It passed, but we'd rather it pass with no alerts. Thanks!

zbremmer commented 3 years ago

Thanks for the help @mildebrandt. I added in the bad directive test but I had to change the default ValueError in Day.validate() to return the 'bad directive' message.

I fixed the LGTM alert by removing the try...except block in _pyyaml(). Since the NoDatesSafeLoader is now the default loader and is defined in yaml_reader.py we shouldn't need to worry about catching an exception here.

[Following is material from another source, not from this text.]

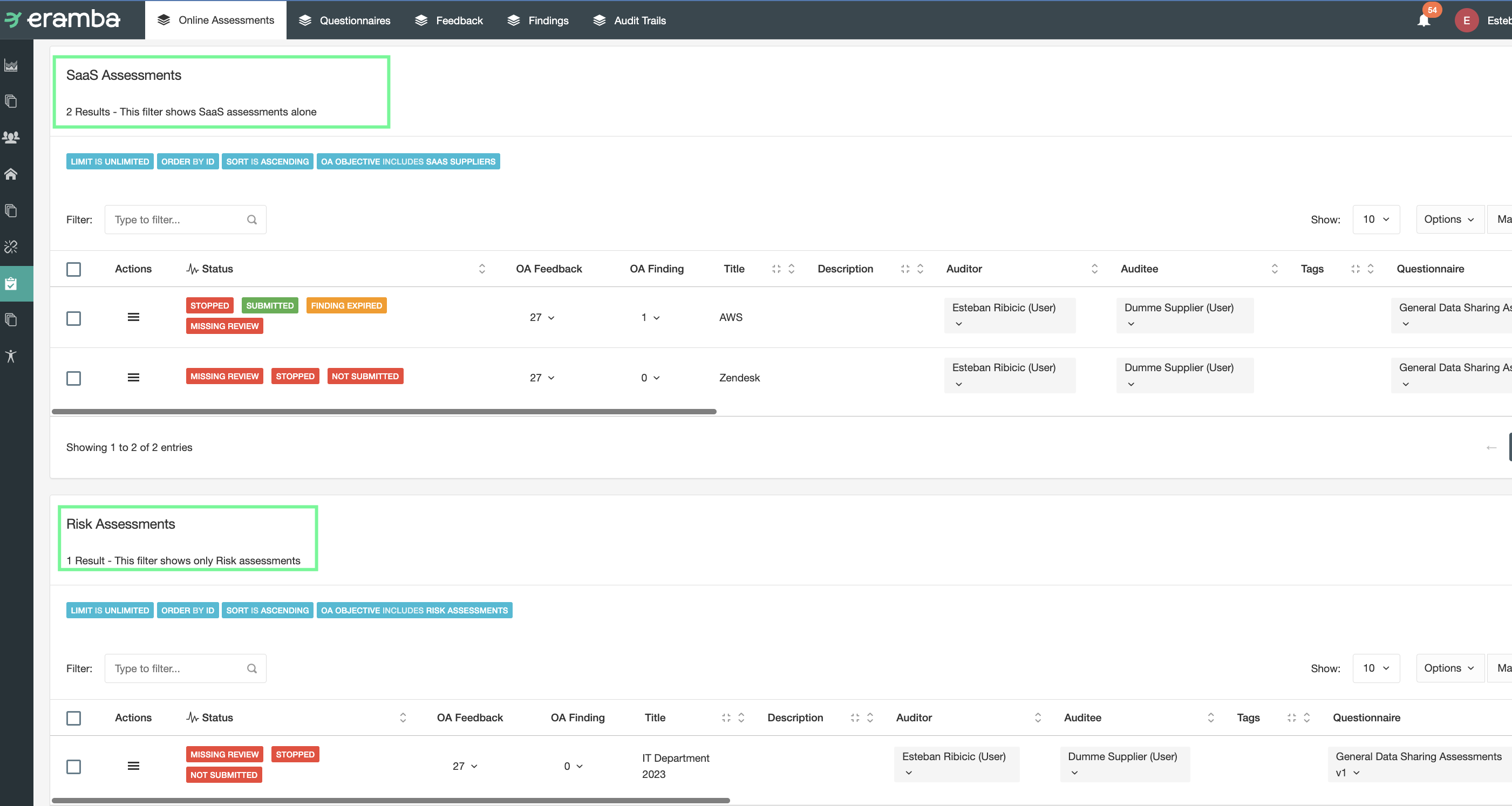
Task: Click the accessibility figure sidebar icon
Action: [11, 356]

Thanks for the info on make, I've not used that before. I got this up and running and am still getting the error in yamale/tests/test_readers.py. I've tried running the actual test function in both python3.6 and python3.8 and both of them come back with no errors. Below is the modified function to run in the console:

>>> def test_ruamel_base_case(): 
...     # Test that util function converts dates to the same as ruamel base loader
...     r_yaml = YAML(typ='safe')
...     for i in DATE_LIST: 
...         date_one = parse_default_date(i)
...         print(type(date_one))
...         date_two = list(r_yaml.load_all(i))[0]
...         print(type(date_two))
...         print(type(date_one) == type(date_two))
... 
>>> test_ruamel_base_case()
<class 'datetime.date'>
<class 'datetime.date'>
True
<class 'str'>
<class 'str'>
True
<class 'datetime.datetime'>
<class 'datetime.datetime'>
True
<class 'datetime.datetime'>
<class 'datetime.datetime'>
True
<class 'datetime.datetime'>
<class 'datetime.datetime'>
True
<class 'str'>
<class 'str'>
True
<class 'str'>
<class 'str'>
True

I'm stumped. Could there be something weird going on during the build that is changing the type returned by r_yaml.load_all() from a datetime to a string?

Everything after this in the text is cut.